CVE-2026-44336

Name of the Vulnerable Software and Affected Versions PraisonAI versions prior to 4.6.34

Description The Model Context Protocol (MCP) server in PraisonAI contains a path traversal flaw in its file-handling tools. The server registers four tools by default: 'praisonai.rules.create', 'praisonai.rules.show', 'praisonai.rules.delete', and 'praisonai.workflow.show'. These tools accept path or filename strings via the tools/call endpoint and join them to the ~/.praison/rules/ directory (or accept absolute paths in the case of 'praisonai.workflow.show') without performing containment checks. Additionally, the JSON-RPC dispatcher passes params["arguments"] to handlers via **kwargs without validating them against the input schema.

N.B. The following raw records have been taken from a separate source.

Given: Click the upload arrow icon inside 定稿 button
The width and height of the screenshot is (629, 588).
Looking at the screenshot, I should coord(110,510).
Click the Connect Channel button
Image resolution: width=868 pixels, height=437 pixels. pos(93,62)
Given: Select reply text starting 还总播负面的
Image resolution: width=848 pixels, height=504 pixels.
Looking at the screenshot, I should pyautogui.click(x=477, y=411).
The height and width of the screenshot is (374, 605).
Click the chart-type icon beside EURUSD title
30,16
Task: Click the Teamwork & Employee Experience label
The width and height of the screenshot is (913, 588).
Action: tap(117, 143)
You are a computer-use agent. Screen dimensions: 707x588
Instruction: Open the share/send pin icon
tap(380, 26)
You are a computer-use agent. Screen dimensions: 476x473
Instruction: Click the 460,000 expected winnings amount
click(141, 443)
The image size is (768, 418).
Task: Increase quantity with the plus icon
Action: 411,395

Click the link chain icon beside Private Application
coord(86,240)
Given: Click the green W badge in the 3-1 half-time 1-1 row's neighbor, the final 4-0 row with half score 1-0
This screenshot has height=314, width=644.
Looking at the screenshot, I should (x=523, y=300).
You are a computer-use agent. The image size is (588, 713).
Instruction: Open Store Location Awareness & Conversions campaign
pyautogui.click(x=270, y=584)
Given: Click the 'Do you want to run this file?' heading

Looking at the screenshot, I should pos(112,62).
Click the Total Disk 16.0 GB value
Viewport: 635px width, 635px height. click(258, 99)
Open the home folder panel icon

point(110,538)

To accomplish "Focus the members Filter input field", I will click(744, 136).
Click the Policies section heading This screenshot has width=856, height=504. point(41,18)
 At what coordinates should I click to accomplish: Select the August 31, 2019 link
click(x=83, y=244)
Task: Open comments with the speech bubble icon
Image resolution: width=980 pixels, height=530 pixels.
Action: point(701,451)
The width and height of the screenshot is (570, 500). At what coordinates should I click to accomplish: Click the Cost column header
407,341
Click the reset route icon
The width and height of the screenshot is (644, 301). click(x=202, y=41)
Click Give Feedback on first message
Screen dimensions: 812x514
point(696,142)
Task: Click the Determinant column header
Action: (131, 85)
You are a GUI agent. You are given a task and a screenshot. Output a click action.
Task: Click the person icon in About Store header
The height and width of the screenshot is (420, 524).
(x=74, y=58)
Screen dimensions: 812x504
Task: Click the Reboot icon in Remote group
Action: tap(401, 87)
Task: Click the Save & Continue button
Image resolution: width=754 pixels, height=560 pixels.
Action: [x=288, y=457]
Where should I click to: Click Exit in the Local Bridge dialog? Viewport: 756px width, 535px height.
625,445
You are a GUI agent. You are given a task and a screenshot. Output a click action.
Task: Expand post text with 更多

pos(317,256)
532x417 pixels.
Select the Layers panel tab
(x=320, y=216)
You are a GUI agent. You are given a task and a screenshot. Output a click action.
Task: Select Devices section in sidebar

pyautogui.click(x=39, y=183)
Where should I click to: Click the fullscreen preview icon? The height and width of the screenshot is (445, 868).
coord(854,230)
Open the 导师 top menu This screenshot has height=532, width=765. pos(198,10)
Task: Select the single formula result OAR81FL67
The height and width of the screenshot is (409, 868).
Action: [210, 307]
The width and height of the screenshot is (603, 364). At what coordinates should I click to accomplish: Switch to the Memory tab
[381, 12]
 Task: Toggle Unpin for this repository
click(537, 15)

An attacker can use the rule name variable with traversal sequences (e.g., ../../) to read, write, or delete any file the running user has permissions for. This can be escalated to arbitrary code execution by writing a Python .pth file into the user site-packages directory, which is then executed by any subsequent Python process spawned by the user. This issue can be triggered via an MCP-connected LLM through indirect prompt injection (e.g., malicious web content), or via the praisonai mcp serve --transport http-stream endpoint, which defaults to no authentication on loopback.

Recommendations Update to version 4.6.34. As a temporary workaround, restrict access to the loopback interface or ensure the --api-key flag is used when running the MCP server with HTTP-stream transport to prevent unauthenticated access.